**EXERCISE**
Copy each line from the records below in which the word "computer" is found.

:::::

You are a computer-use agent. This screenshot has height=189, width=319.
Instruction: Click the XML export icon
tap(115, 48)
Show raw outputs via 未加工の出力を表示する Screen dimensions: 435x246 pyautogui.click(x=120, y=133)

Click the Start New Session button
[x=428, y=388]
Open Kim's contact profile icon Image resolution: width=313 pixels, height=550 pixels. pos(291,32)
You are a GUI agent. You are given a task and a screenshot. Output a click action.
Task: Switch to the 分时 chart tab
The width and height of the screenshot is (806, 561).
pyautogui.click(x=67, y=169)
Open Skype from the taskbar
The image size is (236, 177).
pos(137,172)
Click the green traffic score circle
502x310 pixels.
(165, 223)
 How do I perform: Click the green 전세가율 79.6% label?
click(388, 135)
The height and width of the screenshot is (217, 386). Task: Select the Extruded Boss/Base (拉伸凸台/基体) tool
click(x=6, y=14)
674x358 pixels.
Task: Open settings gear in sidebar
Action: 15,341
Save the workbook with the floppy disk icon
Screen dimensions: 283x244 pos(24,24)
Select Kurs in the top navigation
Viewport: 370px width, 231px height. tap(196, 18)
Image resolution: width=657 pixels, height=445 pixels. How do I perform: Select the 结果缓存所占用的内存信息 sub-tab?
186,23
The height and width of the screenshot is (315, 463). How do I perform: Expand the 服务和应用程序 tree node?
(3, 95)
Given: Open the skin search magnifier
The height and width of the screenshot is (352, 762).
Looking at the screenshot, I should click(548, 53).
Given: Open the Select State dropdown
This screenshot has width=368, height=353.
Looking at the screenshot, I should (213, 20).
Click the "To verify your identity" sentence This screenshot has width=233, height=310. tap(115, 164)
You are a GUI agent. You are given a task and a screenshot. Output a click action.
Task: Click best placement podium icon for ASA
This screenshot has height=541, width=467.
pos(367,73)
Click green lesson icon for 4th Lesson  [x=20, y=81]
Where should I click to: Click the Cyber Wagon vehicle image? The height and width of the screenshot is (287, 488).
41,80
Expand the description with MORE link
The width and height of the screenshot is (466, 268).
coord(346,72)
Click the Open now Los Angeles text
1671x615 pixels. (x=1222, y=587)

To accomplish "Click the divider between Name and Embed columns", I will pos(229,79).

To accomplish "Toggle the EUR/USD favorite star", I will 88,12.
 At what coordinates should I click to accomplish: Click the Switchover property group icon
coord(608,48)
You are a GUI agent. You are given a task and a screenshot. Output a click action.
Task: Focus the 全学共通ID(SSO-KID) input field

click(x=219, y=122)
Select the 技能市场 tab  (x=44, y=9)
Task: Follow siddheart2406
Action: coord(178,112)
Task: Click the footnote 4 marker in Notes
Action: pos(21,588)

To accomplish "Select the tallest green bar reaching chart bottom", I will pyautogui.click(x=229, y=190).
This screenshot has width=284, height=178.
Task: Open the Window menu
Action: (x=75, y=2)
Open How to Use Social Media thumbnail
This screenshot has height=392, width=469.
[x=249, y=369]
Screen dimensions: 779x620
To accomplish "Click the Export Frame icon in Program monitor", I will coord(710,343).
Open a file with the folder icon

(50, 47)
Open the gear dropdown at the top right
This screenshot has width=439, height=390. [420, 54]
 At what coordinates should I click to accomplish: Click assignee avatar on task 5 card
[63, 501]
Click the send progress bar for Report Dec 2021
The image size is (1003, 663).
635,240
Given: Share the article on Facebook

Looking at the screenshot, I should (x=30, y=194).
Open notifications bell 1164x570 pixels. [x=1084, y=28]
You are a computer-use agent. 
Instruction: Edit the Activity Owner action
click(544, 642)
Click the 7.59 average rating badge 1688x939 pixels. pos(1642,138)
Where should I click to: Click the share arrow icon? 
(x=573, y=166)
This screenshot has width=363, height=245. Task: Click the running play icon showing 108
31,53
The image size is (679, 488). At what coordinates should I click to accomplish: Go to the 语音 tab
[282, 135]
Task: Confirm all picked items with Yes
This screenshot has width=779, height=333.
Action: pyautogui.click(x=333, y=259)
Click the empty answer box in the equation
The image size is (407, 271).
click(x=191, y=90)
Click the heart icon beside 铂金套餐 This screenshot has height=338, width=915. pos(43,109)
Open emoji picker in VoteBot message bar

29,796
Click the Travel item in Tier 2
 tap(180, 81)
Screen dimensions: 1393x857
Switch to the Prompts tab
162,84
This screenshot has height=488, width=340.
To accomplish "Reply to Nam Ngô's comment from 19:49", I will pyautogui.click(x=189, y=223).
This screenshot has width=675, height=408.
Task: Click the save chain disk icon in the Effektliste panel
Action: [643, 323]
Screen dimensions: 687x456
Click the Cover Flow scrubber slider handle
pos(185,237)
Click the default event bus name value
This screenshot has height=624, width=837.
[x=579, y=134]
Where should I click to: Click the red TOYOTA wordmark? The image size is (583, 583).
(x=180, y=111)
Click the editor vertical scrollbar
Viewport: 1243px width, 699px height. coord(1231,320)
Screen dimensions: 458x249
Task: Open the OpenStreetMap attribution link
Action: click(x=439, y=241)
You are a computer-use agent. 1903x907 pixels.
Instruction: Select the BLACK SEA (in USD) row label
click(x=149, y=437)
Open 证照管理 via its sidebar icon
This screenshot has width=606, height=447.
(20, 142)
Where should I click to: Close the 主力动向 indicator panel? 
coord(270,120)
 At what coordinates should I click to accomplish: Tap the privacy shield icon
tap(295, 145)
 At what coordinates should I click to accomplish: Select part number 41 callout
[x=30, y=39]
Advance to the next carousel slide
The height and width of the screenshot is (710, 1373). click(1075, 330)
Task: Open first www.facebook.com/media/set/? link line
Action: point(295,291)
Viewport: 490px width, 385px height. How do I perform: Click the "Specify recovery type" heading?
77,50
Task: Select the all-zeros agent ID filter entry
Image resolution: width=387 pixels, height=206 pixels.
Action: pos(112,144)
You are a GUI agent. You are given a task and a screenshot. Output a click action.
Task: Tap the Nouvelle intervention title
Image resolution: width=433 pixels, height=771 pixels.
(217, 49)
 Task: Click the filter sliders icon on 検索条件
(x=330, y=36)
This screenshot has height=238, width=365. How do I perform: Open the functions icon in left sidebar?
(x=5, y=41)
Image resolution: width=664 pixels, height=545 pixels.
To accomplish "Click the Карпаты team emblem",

:::::

**EXPECTED ANSWER**
You are a computer-use agent. This screenshot has height=189, width=319.
You are a computer-use agent. 
You are a computer-use agent. 1903x907 pixels.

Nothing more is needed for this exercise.